Saturday, August 25, 2007

reply to below

Well said Ben, you nailed it! Those were interesting times when the first welfare hippies showed-up. It's a wonder that no one got killed. You missed the part about the newcomers whining; “What do you people have against newcomers?” While their ol’ lady was fleecing the store shelves. They soon learned that they were not allowed into the local stores and even a dirt-bag hippie had to eat. With there being only three stores in town the merchants soon got wise to them. Good riddance!
Ah, but then the Back-to-the-land hippies started showing up. No matter how honest or sincere they were, they were not readily accepted. We had just been through the experience with the “truckers“, who were dirty, drug addicted, dirt-bags with no standards what so ever. The Back-to-the-landers looked and smelled the same as the trucker hippies. They had beards and long hair. They had no place to take a bath, so they smelled like goat farmers. The thing that wasn’t readily apparent was; they were honest, they were not thieves, they had no money because they just spent everything they owened on their “land“, as they called it. It was hilarious to the locals, that these people were buying land that wouldn’t even support a half a goat. But strangely, these people were buying everything in sight that had south exposure and water, where they could grow their food “organically”. These “honest” people had one thing in common, they honestly loved marijuana. Some sung the praises of L.S.D. (acid) that they said that they were using when the “back-to-the-land vision came to them.

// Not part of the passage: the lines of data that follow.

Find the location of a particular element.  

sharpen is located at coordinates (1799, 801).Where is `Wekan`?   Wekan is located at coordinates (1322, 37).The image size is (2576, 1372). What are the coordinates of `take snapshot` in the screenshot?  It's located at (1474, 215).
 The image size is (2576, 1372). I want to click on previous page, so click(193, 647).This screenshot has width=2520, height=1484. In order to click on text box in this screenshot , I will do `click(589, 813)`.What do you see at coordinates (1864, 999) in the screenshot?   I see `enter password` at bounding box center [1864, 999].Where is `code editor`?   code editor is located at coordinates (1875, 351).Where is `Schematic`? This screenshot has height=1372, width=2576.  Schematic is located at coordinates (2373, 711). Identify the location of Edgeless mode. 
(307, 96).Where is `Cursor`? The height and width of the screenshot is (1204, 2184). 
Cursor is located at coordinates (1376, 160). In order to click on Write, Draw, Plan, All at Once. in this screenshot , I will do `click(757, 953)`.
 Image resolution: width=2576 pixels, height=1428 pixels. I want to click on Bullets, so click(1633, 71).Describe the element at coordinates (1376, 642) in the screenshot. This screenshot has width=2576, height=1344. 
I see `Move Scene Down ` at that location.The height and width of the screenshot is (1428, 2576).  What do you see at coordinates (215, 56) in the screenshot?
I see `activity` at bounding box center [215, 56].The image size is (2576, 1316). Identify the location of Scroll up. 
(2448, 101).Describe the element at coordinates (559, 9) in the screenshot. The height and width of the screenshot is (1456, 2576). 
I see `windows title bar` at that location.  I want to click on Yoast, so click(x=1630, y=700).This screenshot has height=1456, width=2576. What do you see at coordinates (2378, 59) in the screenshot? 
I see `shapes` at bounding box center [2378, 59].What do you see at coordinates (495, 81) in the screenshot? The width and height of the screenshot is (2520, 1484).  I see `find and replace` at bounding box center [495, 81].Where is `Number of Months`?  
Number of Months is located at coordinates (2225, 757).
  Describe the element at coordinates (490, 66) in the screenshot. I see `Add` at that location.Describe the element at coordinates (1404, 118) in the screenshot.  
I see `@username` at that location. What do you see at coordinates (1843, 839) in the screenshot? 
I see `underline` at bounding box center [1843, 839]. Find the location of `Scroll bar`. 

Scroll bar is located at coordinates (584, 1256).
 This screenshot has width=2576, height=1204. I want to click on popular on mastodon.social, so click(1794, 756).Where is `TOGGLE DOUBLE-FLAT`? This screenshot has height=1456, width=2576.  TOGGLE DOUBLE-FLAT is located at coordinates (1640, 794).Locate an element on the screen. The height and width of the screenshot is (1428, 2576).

They were so desparate to move to the new promised land that they would sell all they owned, borrow from their parents, or form welfare supported communes. (That is another whole chapter; you will have to wait for the book!) They soon learned that they could sell some of the left-over Marijuana that they grew in their gardens, to help make their land payments. I think you can guess the rest of the story.
So you were the bar-tenders at Astrinsky’s? That was the first bar that finally allowed the hippies to have a social life. Before Astrinsky’s opened the loggers used to have a lot of fun at the hippies expense at the logger bars. “Nothin’ like a good bath, haircut, and shave”, that phrase got used a lot. The hippie’s usually got smart and left before the loggers implemented their plan.
I was the refrigeration man at Astrinsky. I always tried to schedule my calls for the evening. I’ve always been a people watcher, and Astrinsky’s was like going into a foreign country, of another world.
I used to love to watch the people gather around the old wood stove, where the lady with the little regular looking pipe sat. That pipe sure did smell strange didn’t it?
Ben, they aught too pay us to shut up shouldn’t they?